Thursday, 18 December 2014
Ramin Dokht, Yu Jeffrey Gu and Mauricio D Sacchi, University of Alberta, Edmonton, AB, Canada
Abstract:
Arrival times of long-period secondary mantle reflections such as SS and PP precursors have made significant contributions to the understanding of the mantle structure and slab dynamics beneath the Pacific Northwest. Due to strong sensitivities to discontinuity depths, the timing information is often correlated with P/S velocity models from high-resolution seismic tomography while stacked reflection amplitudes provide a measure of impedance contrast. A potential pitfall in the interpretations of SS-precursor measurements is velocity-discontinuity depth ambiguity, as the timing of secondary reflections is mainly 'corrected' based on existing smoothed velocity estimates. In this study we quantitatively investigate the amplitude information of a dense SS precursor data set sampling the northwestern Pacific region. We model the full waveforms of SS precursors using the Genetic Algorithm (GA), an effective nonlinear inversion technique, and properly account for the tradeoff between shear wave velocity and discontinuity depth perturbation.
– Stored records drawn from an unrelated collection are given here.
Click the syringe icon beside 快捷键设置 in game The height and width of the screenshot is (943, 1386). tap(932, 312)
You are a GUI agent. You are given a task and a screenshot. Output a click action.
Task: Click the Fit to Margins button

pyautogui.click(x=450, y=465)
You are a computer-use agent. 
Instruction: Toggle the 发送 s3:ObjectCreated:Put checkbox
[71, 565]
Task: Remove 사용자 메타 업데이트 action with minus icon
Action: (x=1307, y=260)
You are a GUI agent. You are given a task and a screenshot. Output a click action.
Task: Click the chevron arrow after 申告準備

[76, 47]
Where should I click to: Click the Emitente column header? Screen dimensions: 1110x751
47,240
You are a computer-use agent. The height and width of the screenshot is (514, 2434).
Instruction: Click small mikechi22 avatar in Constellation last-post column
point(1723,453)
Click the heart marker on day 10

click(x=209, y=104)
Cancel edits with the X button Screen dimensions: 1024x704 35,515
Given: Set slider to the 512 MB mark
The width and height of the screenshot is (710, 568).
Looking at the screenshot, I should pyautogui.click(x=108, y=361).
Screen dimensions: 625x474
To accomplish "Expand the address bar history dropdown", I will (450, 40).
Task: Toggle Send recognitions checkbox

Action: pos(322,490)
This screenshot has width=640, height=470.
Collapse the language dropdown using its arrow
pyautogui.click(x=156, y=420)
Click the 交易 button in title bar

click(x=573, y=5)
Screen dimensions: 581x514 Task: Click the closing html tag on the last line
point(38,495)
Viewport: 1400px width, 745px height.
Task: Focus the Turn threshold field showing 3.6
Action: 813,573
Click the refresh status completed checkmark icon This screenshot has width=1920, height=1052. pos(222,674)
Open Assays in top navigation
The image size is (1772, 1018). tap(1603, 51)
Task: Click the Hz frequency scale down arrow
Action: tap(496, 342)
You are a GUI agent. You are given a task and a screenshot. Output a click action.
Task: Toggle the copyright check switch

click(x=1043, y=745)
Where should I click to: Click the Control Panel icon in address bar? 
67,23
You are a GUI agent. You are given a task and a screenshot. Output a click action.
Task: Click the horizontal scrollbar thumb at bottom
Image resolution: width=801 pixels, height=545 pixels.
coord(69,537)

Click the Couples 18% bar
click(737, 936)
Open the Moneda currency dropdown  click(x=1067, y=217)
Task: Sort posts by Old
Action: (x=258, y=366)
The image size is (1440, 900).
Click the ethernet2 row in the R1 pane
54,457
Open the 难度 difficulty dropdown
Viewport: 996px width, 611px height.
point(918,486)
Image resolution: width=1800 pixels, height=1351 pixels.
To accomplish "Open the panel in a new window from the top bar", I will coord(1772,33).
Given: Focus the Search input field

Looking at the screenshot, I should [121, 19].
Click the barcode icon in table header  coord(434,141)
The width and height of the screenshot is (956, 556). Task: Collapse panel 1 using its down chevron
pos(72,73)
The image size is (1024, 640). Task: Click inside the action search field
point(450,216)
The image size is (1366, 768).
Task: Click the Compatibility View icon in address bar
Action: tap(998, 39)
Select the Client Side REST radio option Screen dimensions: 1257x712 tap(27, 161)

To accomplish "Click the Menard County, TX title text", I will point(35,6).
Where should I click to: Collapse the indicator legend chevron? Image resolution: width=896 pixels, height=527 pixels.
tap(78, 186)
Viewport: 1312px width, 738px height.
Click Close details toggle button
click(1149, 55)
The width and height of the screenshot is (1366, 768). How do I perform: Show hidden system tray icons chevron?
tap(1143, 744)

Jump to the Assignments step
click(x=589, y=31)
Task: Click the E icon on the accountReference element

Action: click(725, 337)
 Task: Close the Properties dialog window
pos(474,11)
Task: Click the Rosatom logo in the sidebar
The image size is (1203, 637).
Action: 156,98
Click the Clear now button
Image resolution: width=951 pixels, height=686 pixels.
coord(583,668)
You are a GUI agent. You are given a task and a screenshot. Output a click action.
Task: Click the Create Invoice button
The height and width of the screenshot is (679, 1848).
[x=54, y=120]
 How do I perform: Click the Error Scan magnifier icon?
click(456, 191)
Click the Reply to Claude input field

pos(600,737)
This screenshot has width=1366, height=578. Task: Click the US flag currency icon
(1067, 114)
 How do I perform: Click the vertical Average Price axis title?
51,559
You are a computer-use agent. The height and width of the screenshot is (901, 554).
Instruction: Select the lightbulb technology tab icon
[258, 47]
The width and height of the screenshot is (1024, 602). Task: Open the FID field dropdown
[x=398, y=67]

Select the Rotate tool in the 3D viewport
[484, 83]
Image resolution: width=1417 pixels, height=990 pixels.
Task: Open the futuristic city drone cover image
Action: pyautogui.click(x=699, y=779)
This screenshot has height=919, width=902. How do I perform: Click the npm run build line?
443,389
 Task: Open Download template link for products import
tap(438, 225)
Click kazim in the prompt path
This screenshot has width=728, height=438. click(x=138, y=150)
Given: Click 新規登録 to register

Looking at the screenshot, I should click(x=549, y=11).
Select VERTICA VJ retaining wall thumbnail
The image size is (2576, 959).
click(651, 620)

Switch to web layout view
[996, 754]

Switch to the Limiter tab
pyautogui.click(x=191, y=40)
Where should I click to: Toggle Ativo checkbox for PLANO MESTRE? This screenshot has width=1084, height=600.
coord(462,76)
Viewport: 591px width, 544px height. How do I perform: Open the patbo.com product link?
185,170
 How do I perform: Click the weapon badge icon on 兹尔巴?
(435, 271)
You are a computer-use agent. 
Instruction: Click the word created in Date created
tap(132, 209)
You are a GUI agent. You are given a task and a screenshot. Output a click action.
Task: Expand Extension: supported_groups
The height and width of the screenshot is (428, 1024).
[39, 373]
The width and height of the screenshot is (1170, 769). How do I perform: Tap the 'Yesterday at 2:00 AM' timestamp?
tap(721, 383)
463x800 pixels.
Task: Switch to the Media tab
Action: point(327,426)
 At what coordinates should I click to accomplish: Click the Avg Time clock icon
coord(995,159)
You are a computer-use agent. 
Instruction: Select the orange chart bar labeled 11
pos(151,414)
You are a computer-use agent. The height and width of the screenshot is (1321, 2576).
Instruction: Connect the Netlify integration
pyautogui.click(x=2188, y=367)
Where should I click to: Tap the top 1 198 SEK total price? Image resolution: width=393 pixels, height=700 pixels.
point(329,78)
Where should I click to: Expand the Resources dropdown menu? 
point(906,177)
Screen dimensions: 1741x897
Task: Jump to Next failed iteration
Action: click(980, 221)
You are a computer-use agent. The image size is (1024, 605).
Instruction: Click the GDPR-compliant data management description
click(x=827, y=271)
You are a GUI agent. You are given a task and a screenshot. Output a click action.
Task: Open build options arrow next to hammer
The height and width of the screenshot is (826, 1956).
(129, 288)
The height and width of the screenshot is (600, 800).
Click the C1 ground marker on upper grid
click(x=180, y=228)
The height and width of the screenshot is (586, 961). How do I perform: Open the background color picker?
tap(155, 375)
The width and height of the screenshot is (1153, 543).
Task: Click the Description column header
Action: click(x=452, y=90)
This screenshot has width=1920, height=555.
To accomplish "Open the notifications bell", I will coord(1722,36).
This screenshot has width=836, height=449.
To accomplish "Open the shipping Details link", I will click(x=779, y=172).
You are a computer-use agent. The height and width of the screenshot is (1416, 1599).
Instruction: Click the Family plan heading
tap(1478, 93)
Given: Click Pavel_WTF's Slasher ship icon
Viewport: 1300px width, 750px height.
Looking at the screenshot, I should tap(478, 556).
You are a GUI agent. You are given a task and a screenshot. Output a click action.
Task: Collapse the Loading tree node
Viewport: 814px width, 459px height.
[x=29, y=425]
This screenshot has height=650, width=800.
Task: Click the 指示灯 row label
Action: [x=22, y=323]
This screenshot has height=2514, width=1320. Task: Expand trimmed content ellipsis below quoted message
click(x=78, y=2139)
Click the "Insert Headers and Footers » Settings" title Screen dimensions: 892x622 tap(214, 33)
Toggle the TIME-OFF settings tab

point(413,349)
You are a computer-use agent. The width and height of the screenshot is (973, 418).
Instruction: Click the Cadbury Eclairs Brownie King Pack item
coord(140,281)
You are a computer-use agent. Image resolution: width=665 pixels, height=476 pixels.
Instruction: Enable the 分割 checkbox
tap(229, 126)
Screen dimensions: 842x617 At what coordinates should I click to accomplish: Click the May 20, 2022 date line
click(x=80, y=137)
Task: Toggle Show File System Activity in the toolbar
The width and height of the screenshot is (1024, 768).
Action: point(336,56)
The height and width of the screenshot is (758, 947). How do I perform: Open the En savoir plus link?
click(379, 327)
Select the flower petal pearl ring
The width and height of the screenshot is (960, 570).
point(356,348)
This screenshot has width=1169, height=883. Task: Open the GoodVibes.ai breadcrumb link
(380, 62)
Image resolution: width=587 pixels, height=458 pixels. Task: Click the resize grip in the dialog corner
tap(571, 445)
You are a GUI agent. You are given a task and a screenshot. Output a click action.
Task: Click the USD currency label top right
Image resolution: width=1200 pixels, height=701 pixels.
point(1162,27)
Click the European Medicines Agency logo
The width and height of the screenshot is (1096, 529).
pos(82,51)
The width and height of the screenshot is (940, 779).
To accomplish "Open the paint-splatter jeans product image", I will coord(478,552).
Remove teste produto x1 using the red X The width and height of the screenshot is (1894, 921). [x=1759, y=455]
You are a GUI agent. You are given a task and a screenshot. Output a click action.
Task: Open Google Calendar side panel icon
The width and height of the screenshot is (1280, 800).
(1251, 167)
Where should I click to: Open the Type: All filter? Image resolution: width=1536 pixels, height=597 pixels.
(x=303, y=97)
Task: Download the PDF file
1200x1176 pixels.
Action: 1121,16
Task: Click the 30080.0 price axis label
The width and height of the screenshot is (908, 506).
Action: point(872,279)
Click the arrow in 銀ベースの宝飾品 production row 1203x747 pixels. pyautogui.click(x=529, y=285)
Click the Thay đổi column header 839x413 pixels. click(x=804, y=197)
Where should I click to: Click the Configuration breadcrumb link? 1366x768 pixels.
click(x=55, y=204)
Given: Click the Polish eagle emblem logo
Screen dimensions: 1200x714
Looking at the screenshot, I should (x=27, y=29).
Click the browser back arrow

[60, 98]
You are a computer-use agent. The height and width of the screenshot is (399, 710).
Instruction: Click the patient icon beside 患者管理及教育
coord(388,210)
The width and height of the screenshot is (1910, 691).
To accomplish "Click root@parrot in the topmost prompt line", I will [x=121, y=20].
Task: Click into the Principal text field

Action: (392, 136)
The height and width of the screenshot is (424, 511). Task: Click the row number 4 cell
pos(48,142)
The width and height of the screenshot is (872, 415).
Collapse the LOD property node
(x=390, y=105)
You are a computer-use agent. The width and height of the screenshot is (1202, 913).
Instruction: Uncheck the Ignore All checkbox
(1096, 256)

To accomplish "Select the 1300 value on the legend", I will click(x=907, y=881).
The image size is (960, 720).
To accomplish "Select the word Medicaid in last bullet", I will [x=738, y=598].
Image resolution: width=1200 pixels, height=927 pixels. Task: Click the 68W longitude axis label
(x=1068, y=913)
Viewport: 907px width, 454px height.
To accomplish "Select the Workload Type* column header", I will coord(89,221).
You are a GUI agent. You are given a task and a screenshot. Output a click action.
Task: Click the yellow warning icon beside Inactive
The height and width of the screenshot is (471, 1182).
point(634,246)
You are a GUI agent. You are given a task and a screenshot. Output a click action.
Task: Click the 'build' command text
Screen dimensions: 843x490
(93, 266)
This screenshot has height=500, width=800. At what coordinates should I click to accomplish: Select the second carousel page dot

The inverted shear velocities clearly show a consistent high-velocity, dipping structure along the Wadati-Benioff zone, likely in connection with the descending Japan slab. The slab appears to stagnate and horizontally deflect within the upper mantle transition zone beneath northeastern China. The integrity of the deflected slab appears to be compromised beneath the Changbai hotspot where a low velocity anomaly interrupts the flat lying high velocity structure and extends upward to, at least, mid MTZ depths. This anomaly does not appear to reach the Changbai hotspot, though its connection with observed low velocities in the lithosphere and asthenosphere may not be ruled out. Our nonlinear waveform inversion results also show a 600-km wide low velocity zone (up to -4% relative to the Preliminary Reference Earth Model (PREM)) atop the 660-km discontinuity on the oceanic side of the subducting Japan slab. The cause of this anomaly remains questionable, though 1) upwelling hot mantle materials in response to slab interaction with the lower mantle and 2) the remnant of the Mesozoic-era superplume in the Pacific ocean may both contribute to its existence.